| Police 'Unfair' in Their Evidence to Child Abuse Inquiry
By Barney Zwartz
The Age
November 19, 2013
http://www.theage.com.au/victoria/police-unfair-in-their-evidence-to-child-abuse-inquiry-20131119-2xt0k.html
Victoria Police evidence about child sexual abuse that savaged the Catholic Church was unfair and an attempt to distance itself from its own failures, a state government report says.
It took 16 years – and problems becoming public – before police paid attention to the fundamental problems in the way the church in Melbourne dealt with complaints – a process to which police had originally agreed, the report says.
Betrayal of Trust, the report of the parliamentary inquiry into how the churches handled child sexual abuse, was tabled last week.
In testimony to the inquiry last October, police accused the church of deliberately impeding their investigations into child abuse, dissuading victims from reporting to police, failing to engage with police, protecting sexual offenders and alerting suspects of allegations against them.
Police also attacked the Melbourne Response independent commissioner, Peter O'Callaghan, QC, and complained that not one case had been referred to them.
However, Mr O'Callaghan defended himself vigorously when he gave evidence, saying the church and police had signed an agreement on how the Melbourne Response church protocol would work before he was appointed, and police had not told him of any dissatisfaction until the inquiry was announced.
The church consulted both police and the state government before it introduced the Melbourne Response in 1996, and on October 30 of that year police welcomed it in a media statement.
Mr O'Callaghan said he was independent of the church that paid him in the same way a judge was independent of the state that paid him, and that he had found in favour of the victim in 97 per cent of claims.
The report says: "It is clear that Victoria Police paid inadequate attention to the fundamental problems of the Melbourne Response arrangements until relatively recently in April 2012 [when the inquiry was announced].
"When they did become the subject of public attention, Victoria Police representatives endeavoured quite unfairly to distance the organisation from them."
It notes that although some individual police were frustrated by difficulties the church protocol caused, nothing suggested that Victoria Police had told Mr O'Callaghan or the church or had even seen any problems.
However, the report also attacks the Melbourne Response and says "criminal child abuse cannot be treated as a private matter to be resolved between the perpetrator or organisation involved and the victim".
It says that although there is no evidence that Catholic leadership ever influenced Mr O'Callaghan, he could not be seen as independent.
It also criticises church responses as lacking support for secondary victims, paying apparently arbitrary compensation, not encouraging victims to get legal advice and being reluctant to discipline abusers.
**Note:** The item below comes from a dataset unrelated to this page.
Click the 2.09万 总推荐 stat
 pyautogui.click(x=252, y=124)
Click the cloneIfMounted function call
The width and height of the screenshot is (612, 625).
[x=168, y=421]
A spokesman for the Melbourne Archdiocese said the church was pleased the report had vindicated Mr O'Callaghan.
"We believe that we are rebuilding a constructive working relationship with Victoria Police at its senior levels and with taskforce Sano," he said. The report said the taskforce had launched 135 new investigations from the inquiry.
Mr O'Callaghan declined to comment on Tuesday, while a Victoria Police spokeswoman said police would comment in detail once they had had time to reflect on the report's findings.
She said police strongly supported the inquiry, and were pleased that the issues had been given the prominence and scrutiny they demanded.